Articles for the Month of October 2015

I plan on getting my reviews out quicker, but I’m “Behind Deadlines!”

If ska-punk is your thing than look no further than Behind Deadlines.  This 5-piece out of Philadelphia has released a brand new EP entitled ‘Before Summer Ends.’  Let’s get right to the tunes…


  1. “Unfalling Apart”- Catchy pop-punk-ska never gets old in this fresh take on the genre. Pleasant vocals and well placed horn parts get this EP started on the right foot!  Grade: B+


  1. “Break Me Down”- Although short in length, this song still packs a punch. Not too heavy on the punk element, this little ditty is sure to appeal to the masses!  Grade: A-


  1. “Office Party”- Starting out a little harder than the previous tunes, the tone quickly switches to familiar territory. I felt that the horns could have been a little louder as they were somewhat difficult to hear over the guitar at times.  But overall, this is a great tune with great vocal harmonies thrown in for good measure.  Grade: B+


  1. “Rebellion Island”- Behind Deadlines saves their best effort for last in this ska party song. Don’t stop skankin’!  Grade: A


While short in length, ‘Before Summer Ends’ is certainly not small in stature.  In a subgenre (skapunk) that lends itself to all bands sounding the same, Behind Deadlines stays on top by incorporating more of a pop sound then most.  In the heyday of pop-punk, bands like Bowling for Soup, Good Charlotte and Fall Out Boy ruled the day.  Behind Deadlines have ratcheted up this sound with the addition of ska guitar and a killer horn section.  Do I feel that they deserve the same radio airplay as these aforementioned bands?  You bet.  Their overall sound will appeal to the both non ska and ska fans alike.  While 4 songs are certainly not enough to quench your thirst, it will certainly give you a taste of what this band is all about.  Great stuff and kudos to Behind Deadlines!


Overall Grade: A-


Check them out!




Best Band Name Ever!

Representing Annapolis, MD is the one and only Bumpin’ Uglies.  This 3-piece plays a blend of reggae, ska and punk and bring their stylings to the new EP entitled ‘Sublime with No One.”  Let’s get rockin’…

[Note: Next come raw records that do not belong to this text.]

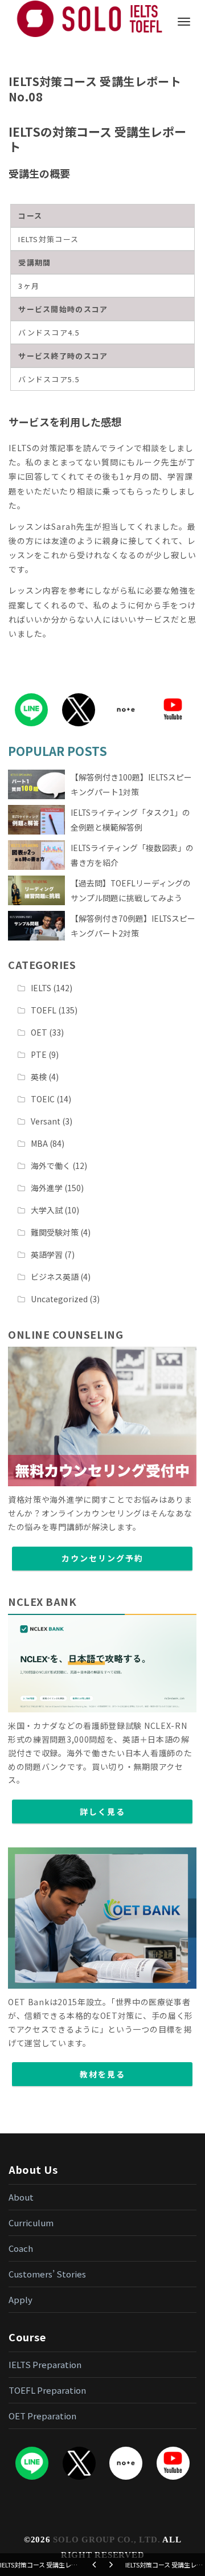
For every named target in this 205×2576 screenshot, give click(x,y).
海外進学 (47, 1187)
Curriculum (31, 2223)
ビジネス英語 (55, 1276)
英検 (39, 1076)
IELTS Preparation (45, 2364)
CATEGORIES (42, 964)
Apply (20, 2299)
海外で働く (51, 1165)
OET (39, 1032)
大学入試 (47, 1210)
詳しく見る (102, 1811)
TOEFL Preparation (47, 2390)
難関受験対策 (55, 1232)
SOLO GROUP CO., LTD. (106, 2539)
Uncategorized (59, 1299)
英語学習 (47, 1254)
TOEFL (43, 1010)
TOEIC (43, 1099)
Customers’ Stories (47, 2274)
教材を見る (102, 2074)
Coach (21, 2248)
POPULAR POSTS (57, 750)
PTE (39, 1054)
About (21, 2197)
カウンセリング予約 (103, 1558)
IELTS (41, 987)
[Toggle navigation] (183, 21)
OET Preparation (42, 2416)
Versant (45, 1121)
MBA (39, 1143)
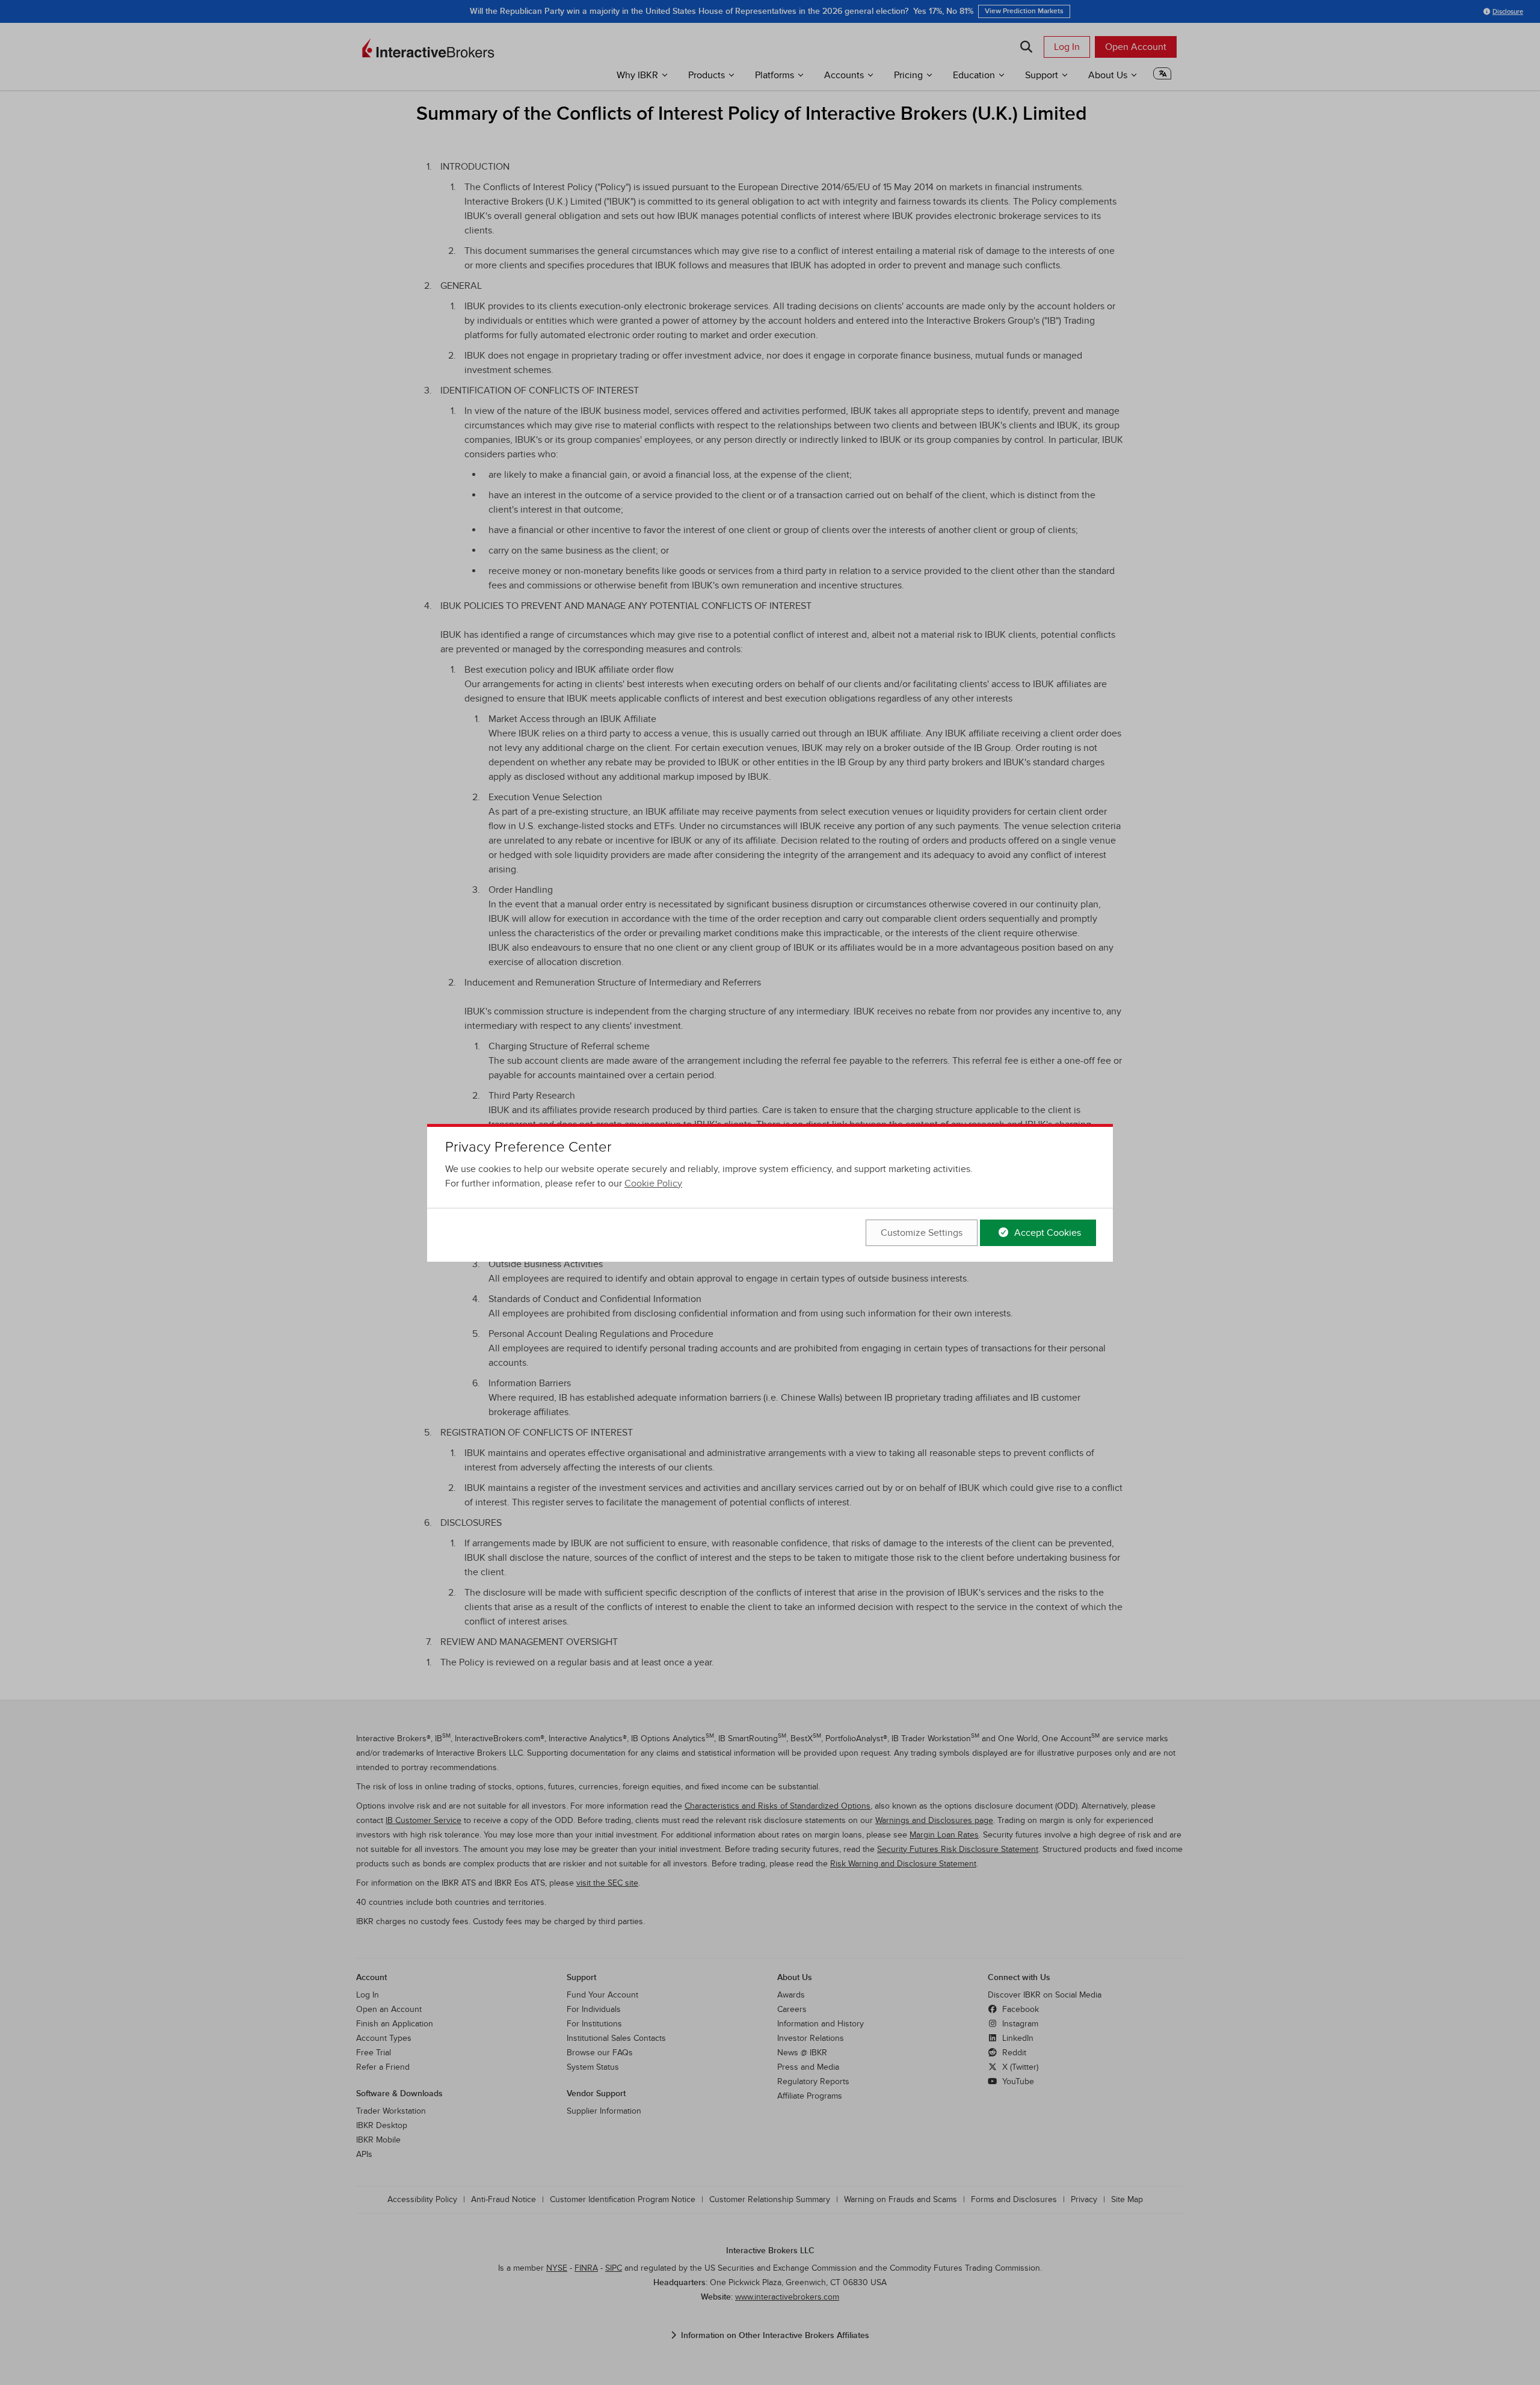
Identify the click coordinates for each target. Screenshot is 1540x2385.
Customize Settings (921, 1233)
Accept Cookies (1046, 1233)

  1. “Warning”-   The opening track borrows elements of both ska and rock with slightly more emphasis being placed on the latter.  Excellent vocals carry this catchy tune.  Musically speaking, it reminds me a lot of “Me, Myself and I” from Culture Cry Wolf (sans the trumpet and rapping vocals).  A great start!  Grade: A


  1. “Social Ladders”- Classic third-wave guitars, pair nicely with the more laid-back vocals (and backing vocals) in “Social Ladder.” I’m diggin’ this slow groove of a song.  Grade: A


  1. “Nostalgia”- Overall, “Nostalgia” has a darker feel than the previous tunes on this album. Awesome guitars and just the right amount of dub make this s song a winner.  Grade: A


  1. “Maturity”- this was the only song where I thought that the missing ingredient was a strong horn presence. As soon as this thought popped into my head, the brass came onto the scene.  Overall this tune blends stereotypical ska sounds with alternative rock of the 90’s.  Grade: B+


  1. “Fuck It”- Based on the title alone, I was half expecting a change in directions with a straight up punk number. True to form, the Bumpin Uglies lay down more of the reggae-laced vibes they are known for.  Another solid tune.  Grade: A


Although ‘Sublime With No One’ follows a string of releases dating back to 2011, I must admit this is my first exposure to this great band.  I mostly prefer bands with full horn sections and an organ, so how could a measly trio stack up?  After the first track I was instantly hooked.  The Bumpin Uglies make quite an impression over the course of only 16 minutes.  While there are only 5 tracks, the listener gets a definite feel for what this band is all about.  Each song has a distinct sound from the one before it, yet does not venture far away from the overall the sound that is band seems to have pretty well dialed in.  Musically speaking this is a cohesive unit that sounds better than a lot of bands twice its size.  In the sea of countless ska-punk, reggae-rock and just straight up “chlll-reggae” bands, the Bumpin Uglies rise to the top with ‘Sublime With No One.’  What makes this such an exceptional album is just how polished each song is, not to mention the strong vocals by Brandon Hardesty.  The vocalist alone can sometimes determine whether I love a band or hate a band.   Brandon has great range vocally and has certainly perfected his craft.  I really can’t say enough positive things about this album, only that I am thirsty for more.  So get bumpin’ and check out ‘Sublime with No One from the Bumpin Uglies!